The average Catholic today has to cohabit with a large public in the contemporary world who increasingly has come to see personal development and transcendence as all-inclusive, in the sense of utilizing all available resources - especially the most intimate and personal like sexuality - as part of an action plan for humane dignity and growth. Many practicing Catholics themselves form part of this group. Moreover, sexual energy and action is impossible to repress without direct consequences for individuals, so the Catholic Church must be very careful with public reactions against it. If the priesthood is seen to be recklessly squandering the moral capital of the institution, people will shy away from it in every sense, ranging from physical absence to symbolic retraction. The Church must be especially cautious in an era were the letter, the scroll, and the book have been transcended by an information and media technologies phase of civilization which could annihilate any long held reputation in a few minutes.
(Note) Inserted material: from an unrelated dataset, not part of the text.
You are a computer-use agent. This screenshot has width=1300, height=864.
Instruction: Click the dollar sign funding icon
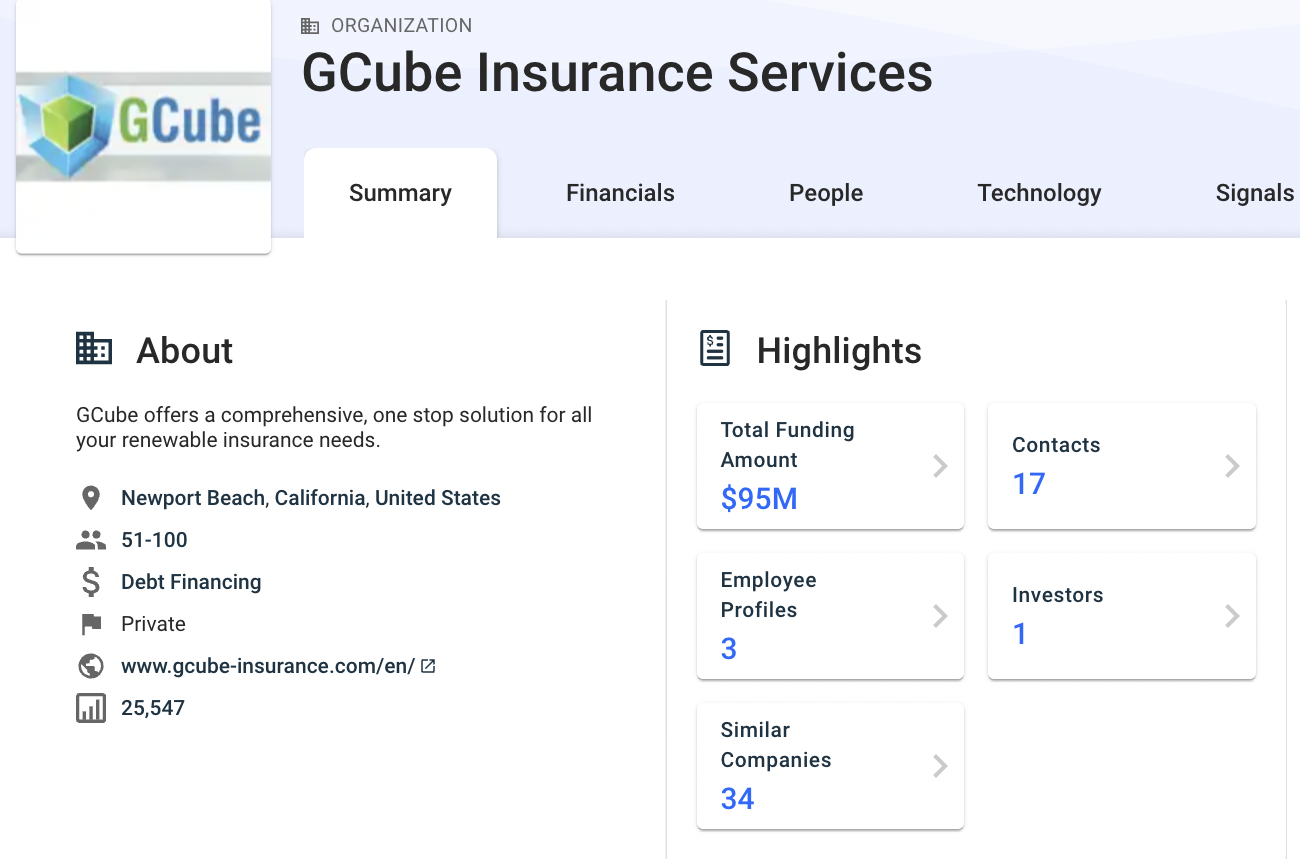[91, 582]
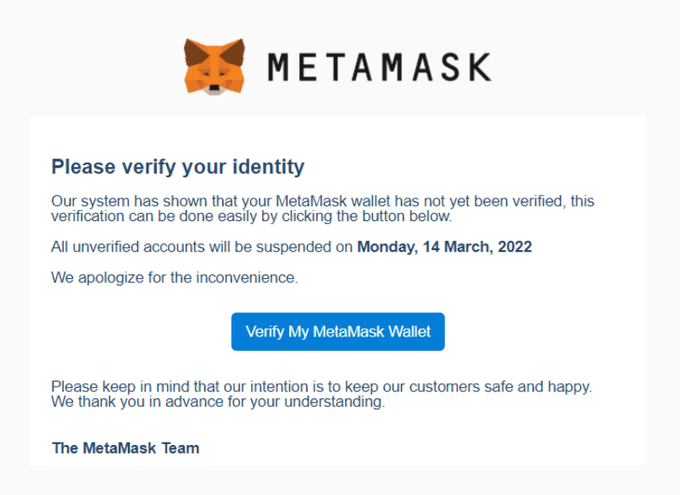
Task: Click the METAMASK wordmark text
Action: [379, 67]
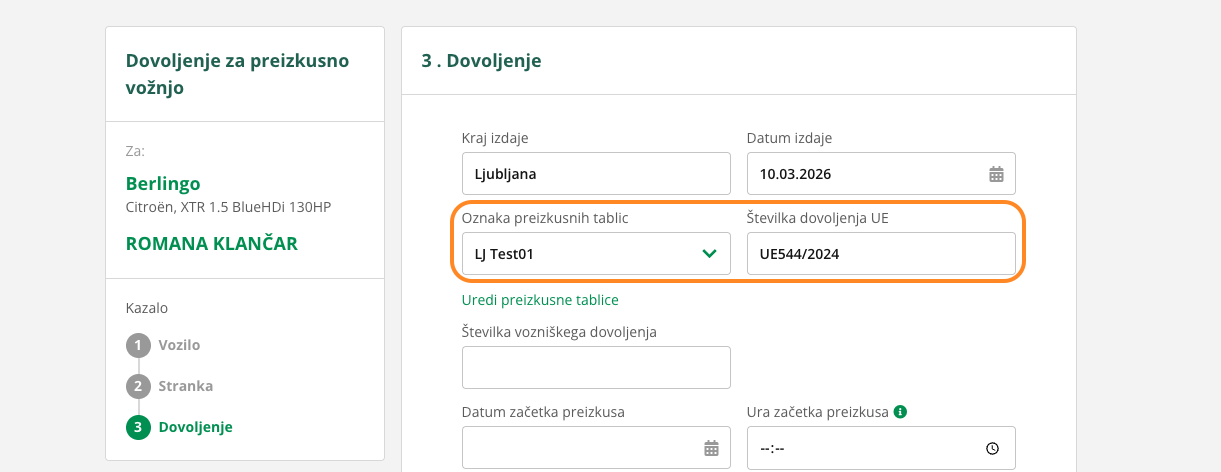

Ultimately, it could be stated that what happens at the individual/personal level is mirrored at the social/collective level of any organization or collectivity. In this sense, individual repression of sexuality is replicated at the communal, thus making sex a problematic issue for the institution as a whole, including its constituency. So what is going on here is that the Catholic Church is in danger of affecting the more sublime and elevated aspects of its creed (liturgy, sacrament, theology) for failing to extinguish out a fire that is burning inside the edifice’s basement. The Catholic Church today is not the dominant institution that it once was in antiquity. It must revise its policy towards sexuality and celibacy if it wants to successfully keep its monotheistic God myth perpetuated. Modify, Change, Transform, Metamorphose, --- or perish.